Objective: Reproduce the post about CSA produce below, starting at "I have decided" and ending at "at Duke’s House?".

Source document:
--

As I mentioned in an earlier post, we did not receive a single head of cabbage from our CSA last week – or today either.
Maybe cabbage season is over, I have no clue. My almost non-existant interest in growing vegetables coupled with my remarkable ability to kill even house plants led us to remove the electric fence that the previous owner of our house had so carefully installed around the vegetable garden and begin mowing it as if it were grass.
I have decided that peach season must be in full swing in Indiana because we have gotten bags of peaches in our last three CSA boxes. We have had grilled peaches, now peach salsa, and there will be more peachy dishes to come because I just got six more peaches at my CSA pick-up today.
Have I ever mentioned that we have peach trees here at Duke’s House?
We have many of fruit trees in our yard, about 45, 98% of which are still alive. They must be too hearty for my outstanding gardening skills. I typically put off mowing the grass in our orchard until last in the rotation because it is a pain in the neck to mow under and around all of the trees.

--

Source material:
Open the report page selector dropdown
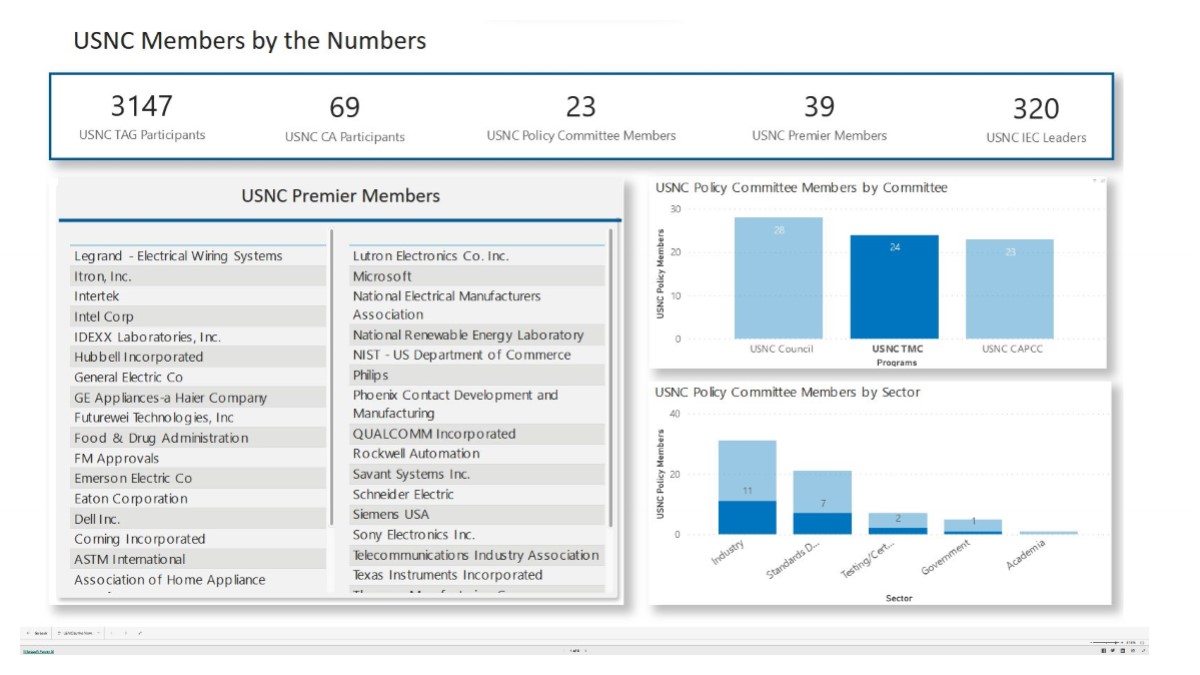 (x=78, y=633)
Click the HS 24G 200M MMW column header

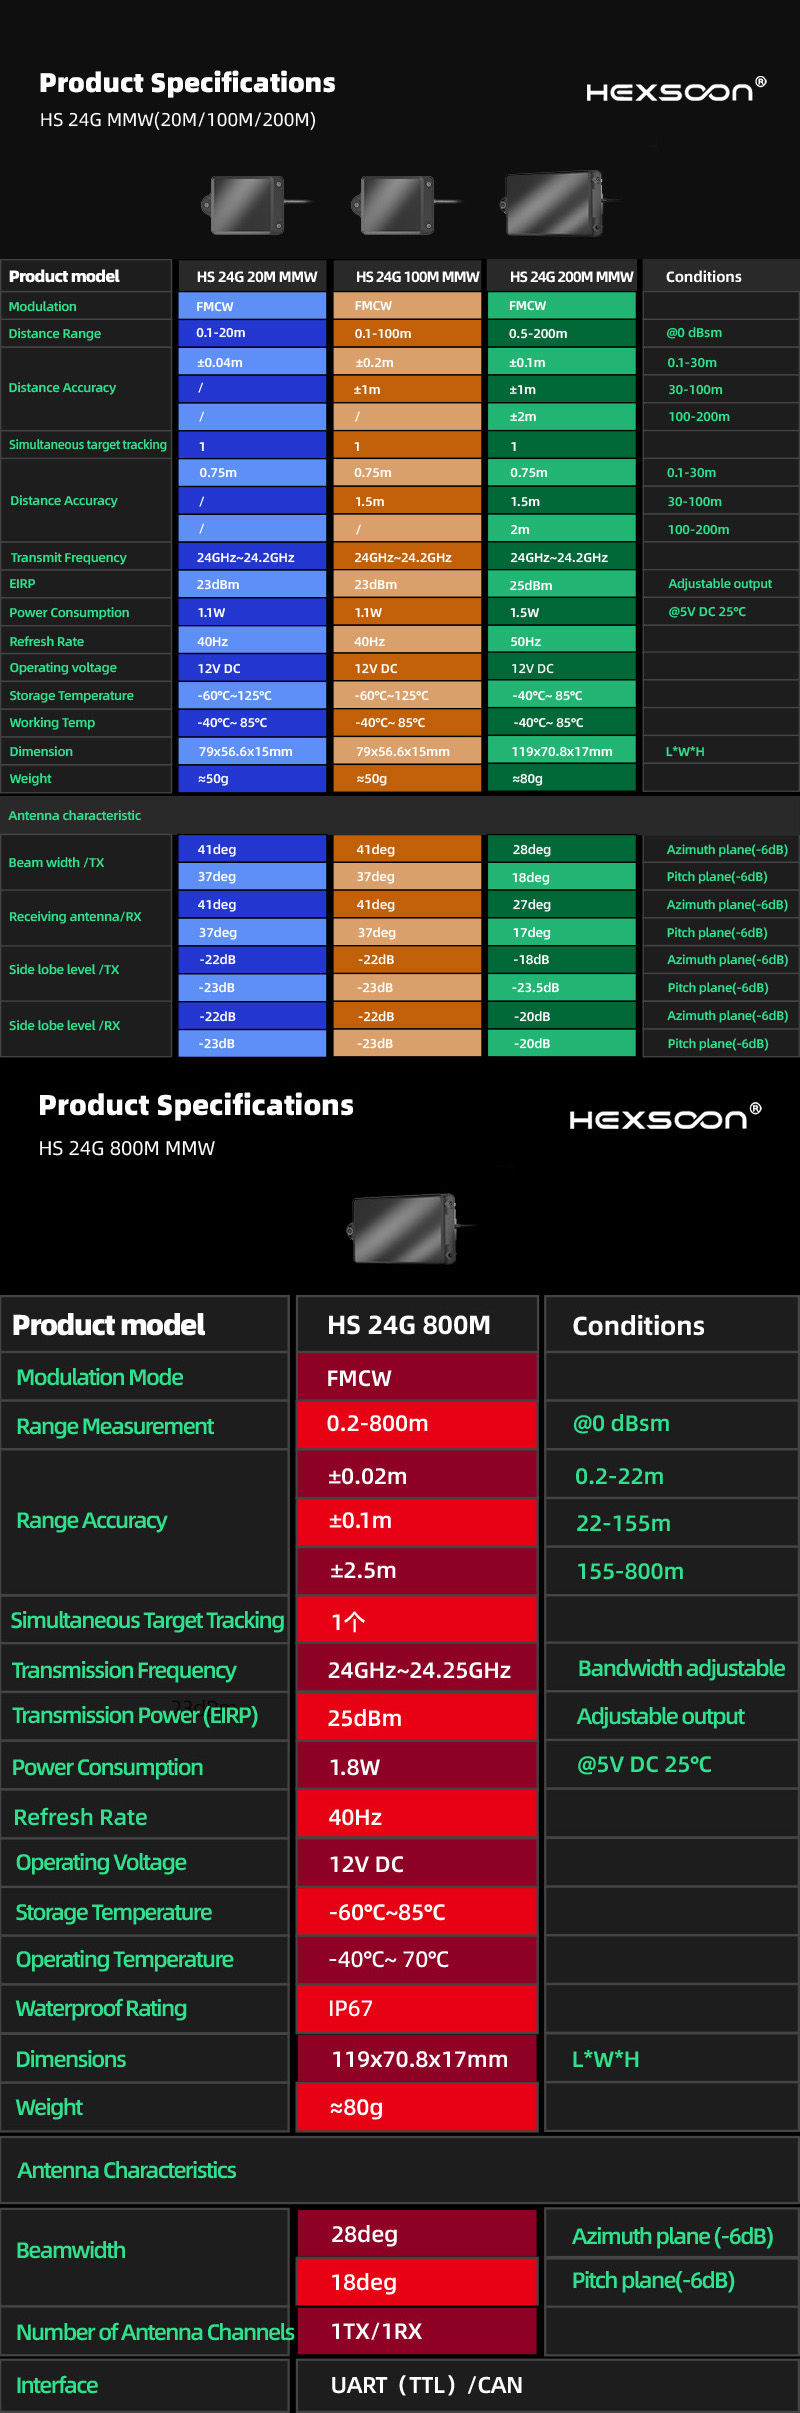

--

Correct output:
I have decided that peach season must be in full swing in Indiana because we have gotten bags of peaches in our last three CSA boxes. We have had grilled peaches, now peach salsa, and there will be more peachy dishes to come because I just got six more peaches at my CSA pick-up today.
Have I ever mentioned that we have peach trees here at Duke’s House?